**PASSAGE PROVIDED**
Part I
The background
1 The background
Socialism before 1917
The Industrial Revolution first appeared in Great Britain in the second half of the 18th century and had matured by the 1840s. It was spread to France and Germany in the first half of the 19th century and afterwards to the United States and other parts of the world by immigrants from Europe. Russia came late to industrialisation, in the 1880s, meeting fierce resistance from those who favoured a traditional society based on the rural commune. One of the most powerful objections was it greatly expanded inequality in society. The economic base which promoted industrialisation was called capitalism. It transformed society by drawing peasants from the countryside to become labourers and skilled workers in towns, and it broke down barriers between regions and nationalities and eventually attracted immigrants from abroad.
In The Communist Manifesto, published in February 1848, Karl Marx and Friedrich Engels regarded capitalism as a positive phenomenon, a necessary stage in the evolution of human society. Primitive capitalism would morph into developed capitalism not only in the rest of Europe but eventually the whole world. The capitalist, in order to prosper and expand would pay labour less than the value of the goods it produced. Hence labour was exploited, and wages were kept low by a constant influx of labour from the countryside and abroad. There were two classes: the entrepreneurs or industrialists, called capitalists, and workers.

**RAW DATA**
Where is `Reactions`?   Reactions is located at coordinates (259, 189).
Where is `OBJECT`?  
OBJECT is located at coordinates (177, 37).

**EXERCISE OBJECTIVE**
Could you carry on the passage about socialism before 1917 from the point where it stops? The data has no connection to the text on socialism before 1917.

**ANSWER BELOW**
Workers, collectively the proletariat or those who sell their labour for money, produced the wealth of the country but reaped meagre rewards. As the domestic market was too small to consume all the goods produced, foreign markets had to be found and they were also a source of vital raw materials. The need to secure these markets led to the expansion of imperialism and colonialism. Hence capitalism, by its very nature, is imperialist, defined as occupying foreign territories for the benefit of the home country.
Cut throat competition among capitalists led to some accumulating great wealth and, in turn, political influence. Marx saw developed capitalism as state monopoly capitalism where the barons of industry run the state in their own interests, and he predicted that in doing so they were digging their own graves.
Marx saw capitalism developing to a point where there would be a small number of huge enterprises, a mass army of the unemployed, and the internal contradictions of capitalism (the need to force down wages, thus reducing the purchasing power of the population and the imperative to find more foreign markets) would permit the proletariat eventually to strike and take power, consigning capitalists to the rubbish bin of history. Workers would take over factories and land and run them in the interests, not of the few, but of everyone. The new society would be socialist where the means of production, distribution and exchange would be run by the proletariat. All private property would become communal property and there would be no need for a police or military force. Crime was viewed as originating in private property and with the elimination of the latter crime would fade away. There would be no need for government as all communities would be self-administered. All a person’s needs would be met, social justice would prevail and there would be no discrimination on the basis of gender, ethnic identity or ability. Everybody would eventually become equal. It would be paradise on earth.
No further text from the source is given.